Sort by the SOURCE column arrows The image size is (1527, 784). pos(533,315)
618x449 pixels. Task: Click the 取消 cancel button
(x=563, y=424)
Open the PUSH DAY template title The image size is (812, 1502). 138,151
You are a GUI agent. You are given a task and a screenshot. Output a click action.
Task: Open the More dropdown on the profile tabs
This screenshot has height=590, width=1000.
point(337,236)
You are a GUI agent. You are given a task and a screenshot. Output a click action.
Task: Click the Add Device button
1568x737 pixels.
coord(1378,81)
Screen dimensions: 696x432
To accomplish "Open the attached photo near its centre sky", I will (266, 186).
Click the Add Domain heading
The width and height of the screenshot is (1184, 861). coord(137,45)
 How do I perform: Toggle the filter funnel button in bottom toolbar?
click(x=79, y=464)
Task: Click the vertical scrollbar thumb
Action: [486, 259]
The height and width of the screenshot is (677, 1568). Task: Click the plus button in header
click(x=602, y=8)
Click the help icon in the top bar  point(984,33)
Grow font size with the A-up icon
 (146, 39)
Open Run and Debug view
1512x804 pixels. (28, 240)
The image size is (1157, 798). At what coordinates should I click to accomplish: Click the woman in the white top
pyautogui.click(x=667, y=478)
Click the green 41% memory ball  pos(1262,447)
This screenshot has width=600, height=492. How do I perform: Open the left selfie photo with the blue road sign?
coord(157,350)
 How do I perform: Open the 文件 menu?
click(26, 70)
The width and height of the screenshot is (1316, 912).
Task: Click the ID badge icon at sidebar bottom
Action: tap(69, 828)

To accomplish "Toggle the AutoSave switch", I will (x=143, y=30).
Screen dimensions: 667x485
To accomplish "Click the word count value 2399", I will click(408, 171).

◆ **Task details**
Reproduce the listing above verbatim.

◆ **Solution below**
Sort by the SOURCE column arrows The image size is (1527, 784). pos(533,315)
618x449 pixels. Task: Click the 取消 cancel button
(x=563, y=424)
Open the PUSH DAY template title The image size is (812, 1502). 138,151
You are a GUI agent. You are given a task and a screenshot. Output a click action.
Task: Open the More dropdown on the profile tabs
This screenshot has height=590, width=1000.
point(337,236)
You are a GUI agent. You are given a task and a screenshot. Output a click action.
Task: Click the Add Device button
1568x737 pixels.
coord(1378,81)
Screen dimensions: 696x432
To accomplish "Open the attached photo near its centre sky", I will (266, 186).
Click the Add Domain heading
The width and height of the screenshot is (1184, 861). coord(137,45)
 How do I perform: Toggle the filter funnel button in bottom toolbar?
click(x=79, y=464)
Task: Click the vertical scrollbar thumb
Action: [486, 259]
The height and width of the screenshot is (677, 1568). Task: Click the plus button in header
click(x=602, y=8)
Click the help icon in the top bar  point(984,33)
Grow font size with the A-up icon
 (146, 39)
Open Run and Debug view
1512x804 pixels. (28, 240)
The image size is (1157, 798). At what coordinates should I click to accomplish: Click the woman in the white top
pyautogui.click(x=667, y=478)
Click the green 41% memory ball  pos(1262,447)
This screenshot has width=600, height=492. How do I perform: Open the left selfie photo with the blue road sign?
coord(157,350)
 How do I perform: Open the 文件 menu?
click(26, 70)
The width and height of the screenshot is (1316, 912).
Task: Click the ID badge icon at sidebar bottom
Action: tap(69, 828)

To accomplish "Toggle the AutoSave switch", I will (x=143, y=30).
Screen dimensions: 667x485
To accomplish "Click the word count value 2399", I will click(408, 171).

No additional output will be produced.